* [TASK DESCRIPTION]
With pictures excluded, copy word for word the lines in the data below from the line containing "Image resolution: width=788" through the line containing "your skills and".

* [GIVEN DATA]

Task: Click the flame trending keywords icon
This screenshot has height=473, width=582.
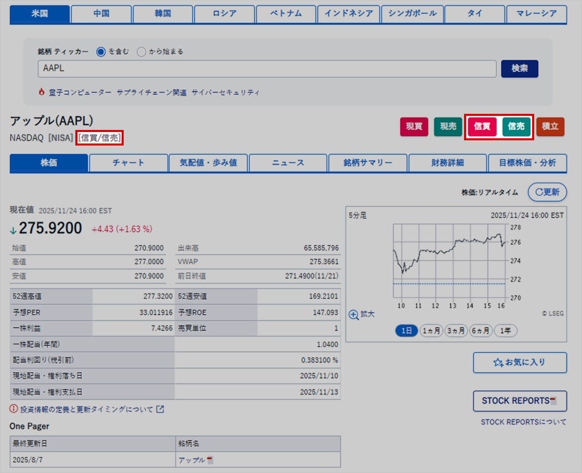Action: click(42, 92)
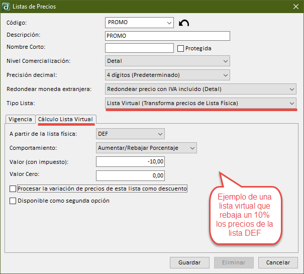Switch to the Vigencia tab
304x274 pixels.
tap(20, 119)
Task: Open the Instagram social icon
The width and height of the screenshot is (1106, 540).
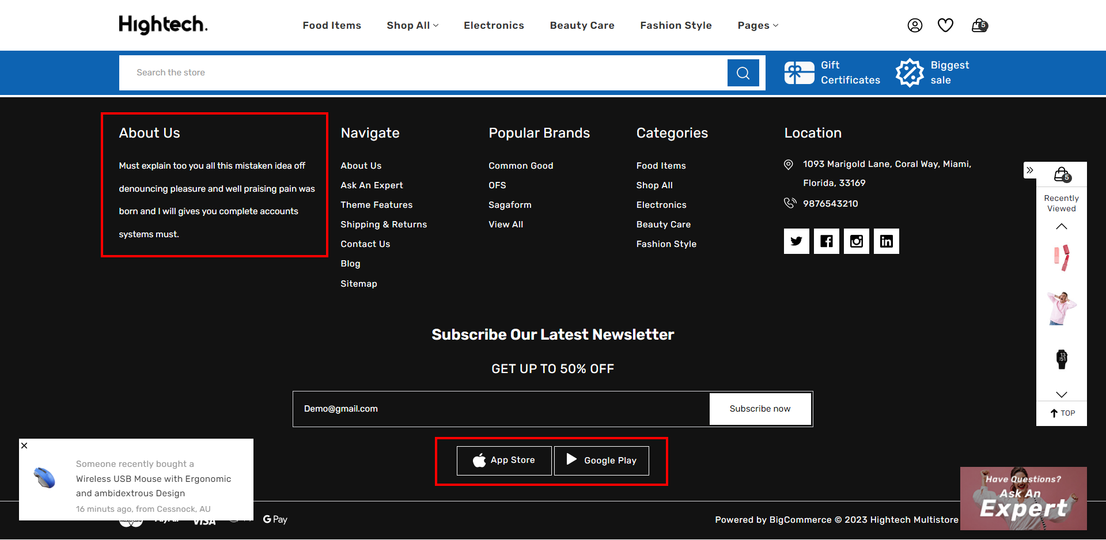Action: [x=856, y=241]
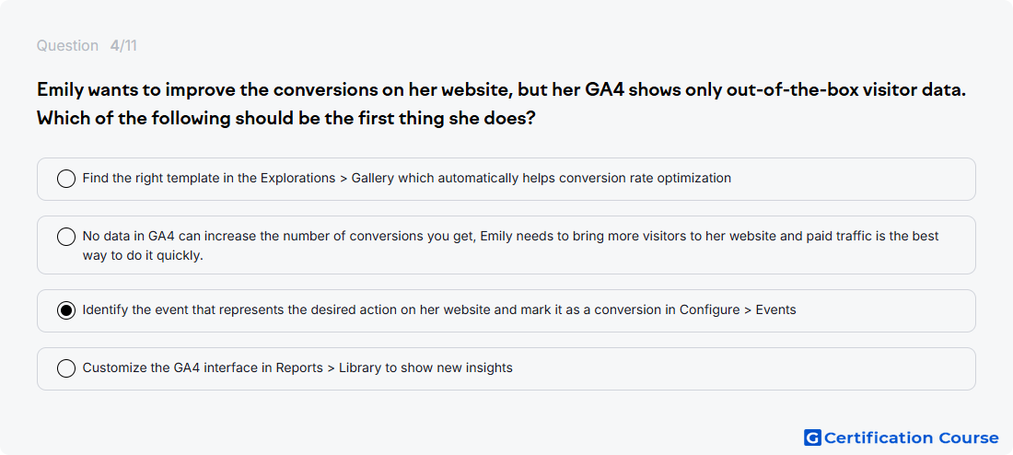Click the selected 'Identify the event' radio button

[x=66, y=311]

==

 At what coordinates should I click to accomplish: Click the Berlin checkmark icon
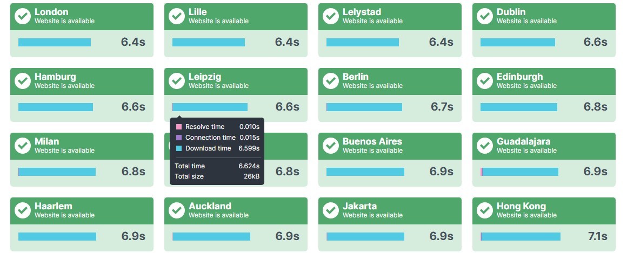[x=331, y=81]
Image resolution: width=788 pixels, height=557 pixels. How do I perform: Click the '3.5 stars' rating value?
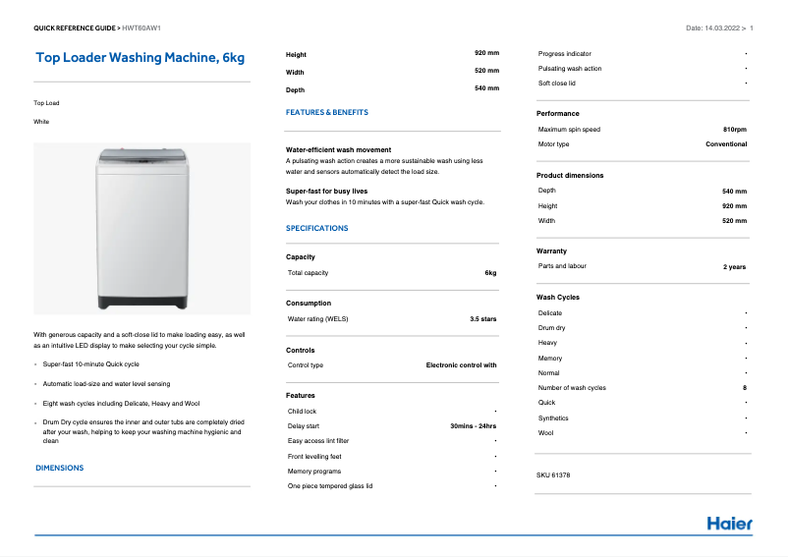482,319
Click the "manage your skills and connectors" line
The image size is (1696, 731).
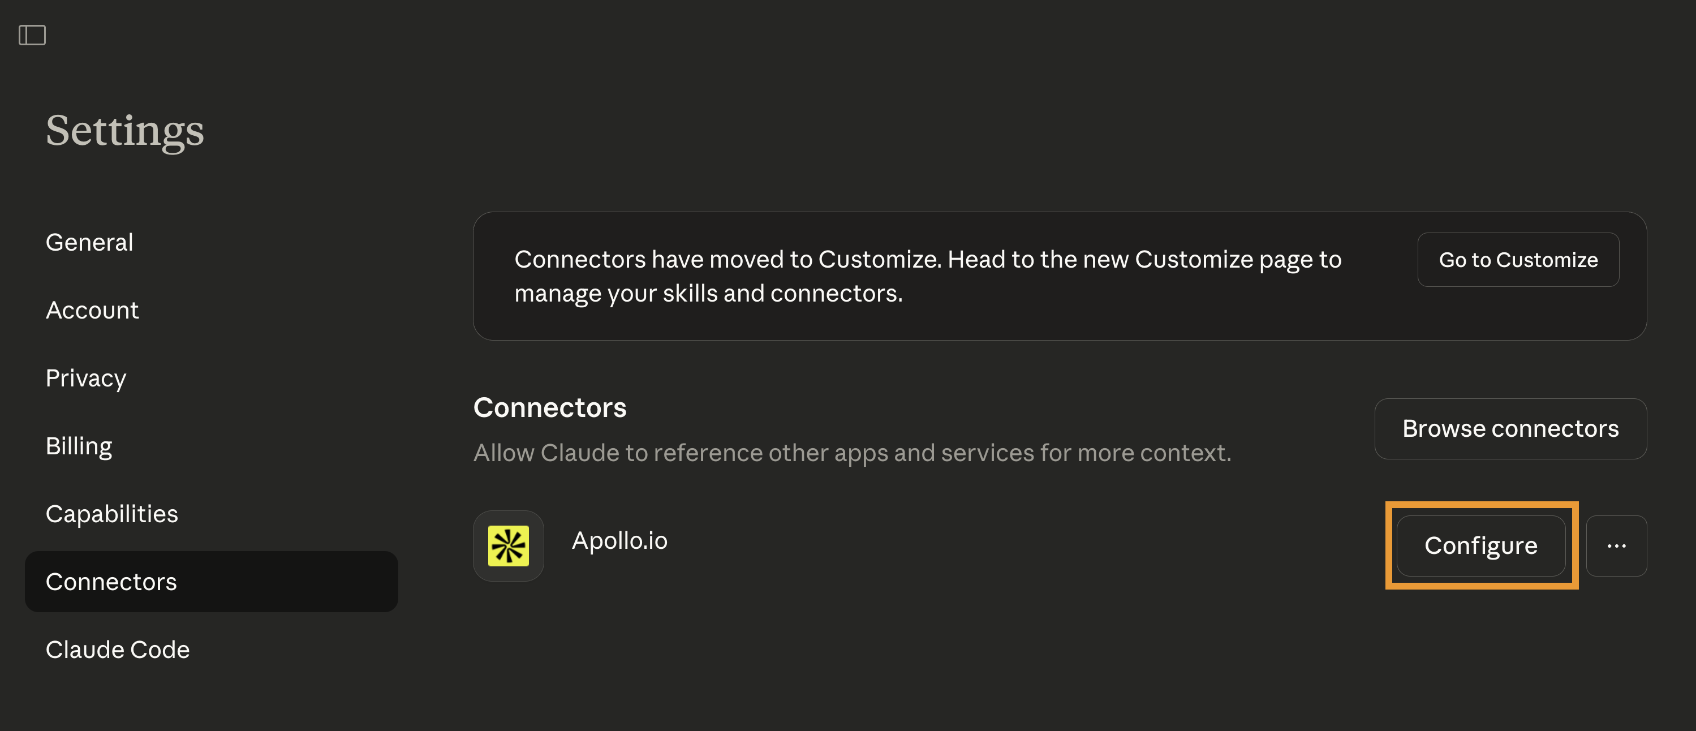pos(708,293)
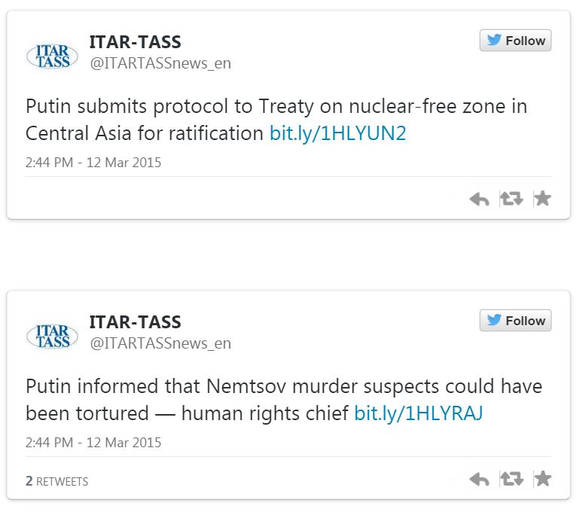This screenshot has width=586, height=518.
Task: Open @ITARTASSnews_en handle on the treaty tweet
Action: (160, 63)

* * *

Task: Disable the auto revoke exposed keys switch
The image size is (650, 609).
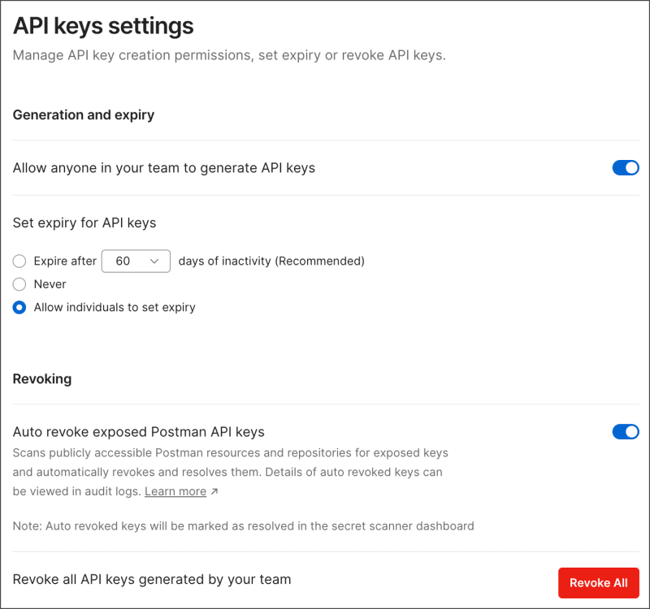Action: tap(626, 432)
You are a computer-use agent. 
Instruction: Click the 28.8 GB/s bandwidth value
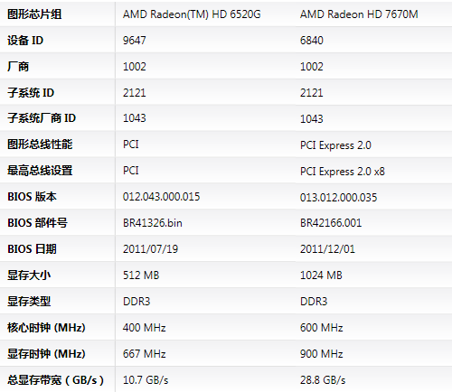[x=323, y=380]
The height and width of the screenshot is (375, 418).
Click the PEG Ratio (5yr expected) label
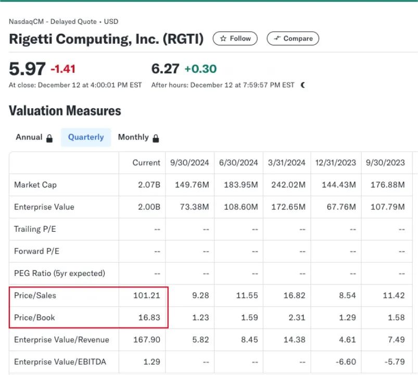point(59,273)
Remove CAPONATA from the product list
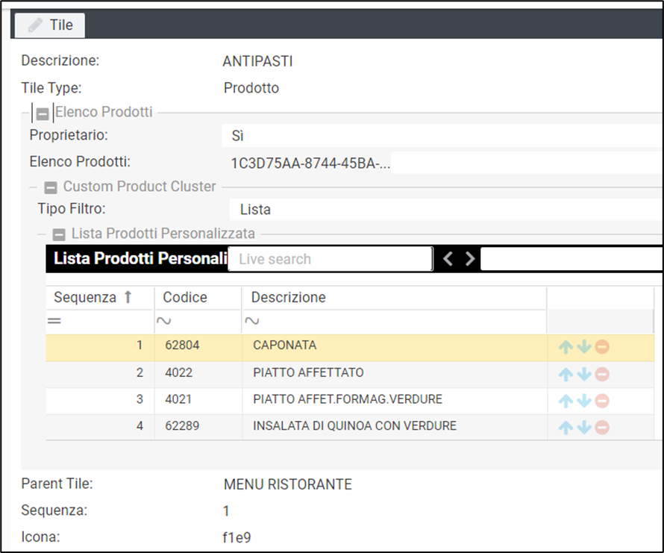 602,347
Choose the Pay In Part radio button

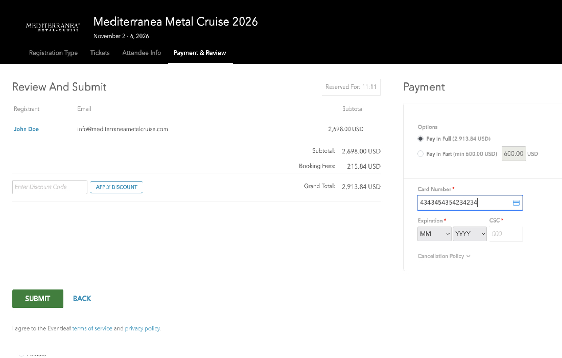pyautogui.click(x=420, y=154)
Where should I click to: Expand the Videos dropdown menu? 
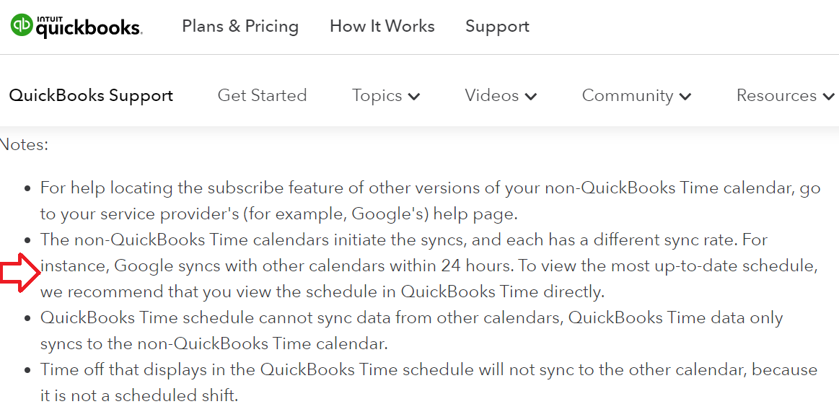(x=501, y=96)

* [RESPONSE]
Image resolution: width=788 pixels, height=557 pixels. How do I perform: Click the '3.5 stars' rating value?
482,319
Click the "manage your skills and connectors" line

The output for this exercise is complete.